▶ **ЗАДАНИЯ К РАБОТЕ**:
A) Синтезом каких элементов, по словам автора, получились записки в тексте о современном коммунизме?
B) Подхватите текст о современном коммунизме и продолжите его сразу после последнего приведенного предложения.

▶ **ТЕКСТ ДЛЯ ЧТЕНИЯ**:
● ● ●
Для меня. югославского литератора, черногорца из Сербии. публикация в Москве этих произведений (настанет, надеюсь, черед и других моих книг) — событие особое, его не переоценить.

Новый класс

ПЕРЕД НАЧАЛОМ

Все это, конечно, можно было выразить по-иному. В виде повествования об одной из современных революций или изложения одной точки зрения, да и, наконец, как исповедь одного революционера.

Не стоит, следовательно, удивляться, что в настоящих записках нашлось место всему понемногу. Получились они пусть и непрочным синтезом упомянутых элементов — историй, личного мнения и мемуаров, что вполне совпадет с моими намерениями: в одной работе как можно полнее и одновременно как можно лаконичнее, используя различные подходы, обрисовать облик современного коммунизма. Исследовательская сторона при этом в чем-то потеряла, но зато картина предстала более целостной и доходчивой.

Кроме того, мои личные обстоятельства столь зыбки, а от меня зависимы лишь постольку, поскольку я им не покорился, что я вынужден поспешить с описанием своих наблюдений и обобщений, хотя понимаю, что более детальная проработка могла бы дополнить или, возможно, изменить некоторые выводы.
● ● ●
▶ **ИМЕЮЩИЕСЯ ДАННЫЕ**:

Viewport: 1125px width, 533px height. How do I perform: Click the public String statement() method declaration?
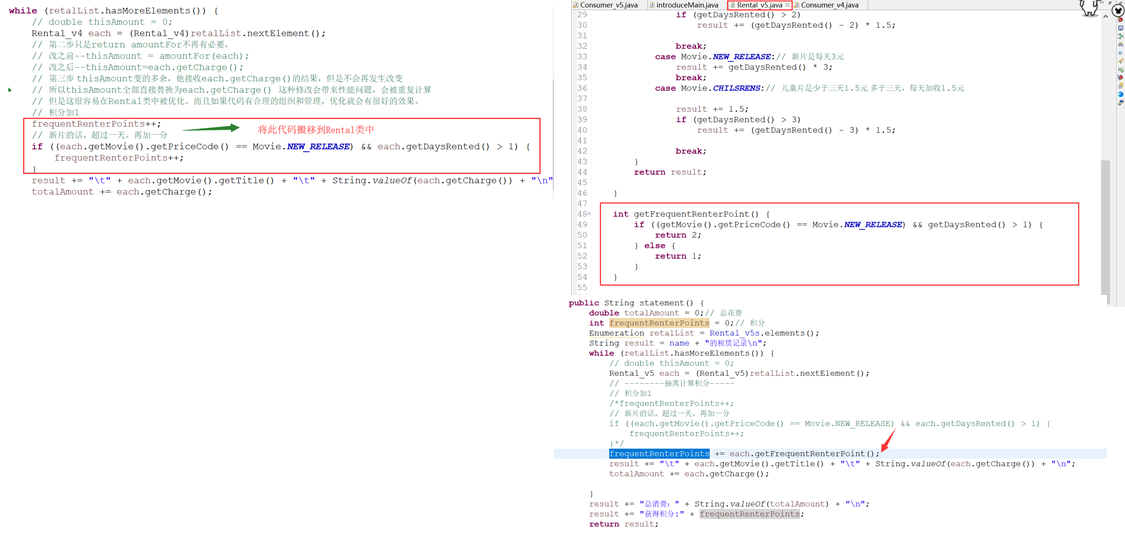tap(634, 303)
● ● ●
▶ **СПИСОК ОТВЕТОВ**:
A) Историй, личного мнения и мемуаров.

B)
Понимая всю грандиозность столкновений в современном, мучительно меняющемся и воссоединяющемся мире, я далек от мысли ронять мудрые слова, а тем более выносить приговоры. Считаю, что сегодня такое не дано ни одному человеческому существу, ни одной стране. Да я и не претендую на знание мира вне того, коммунистического, в котором имел счастье или несчастье прожить. И коль уж говорил о сферах, выходящих за границы своей, так единственно чтобы эту свою изобразить еще рельефнее, яснее.

От лежащей перед ним книги читателю не следует ожидать особых откровений. Все изложенное здесь сказано уже в ином каком-то месте иными словами. Данная же книга, возможно, освежит цвета, запахи, атмосферу, а к этому вдруг да и высветит отдельную оригинальную мысль. Уже что-то. Даже немало. А лично моя заслуга тут единственно вот в чем: находясь в особой ситуации, я по-своему высказал то, что другие давно знают, чувствуют или, вполне возможно, тоже уже свойственным им способом высказали.

Происхождение

1

Корни коммунистической доктрины, какой мы ее знаем сегодня, уходят глубоко в прошлое, хотя свою «действительную жизнь» она начала с развитием в Западной Европе современной промышленности.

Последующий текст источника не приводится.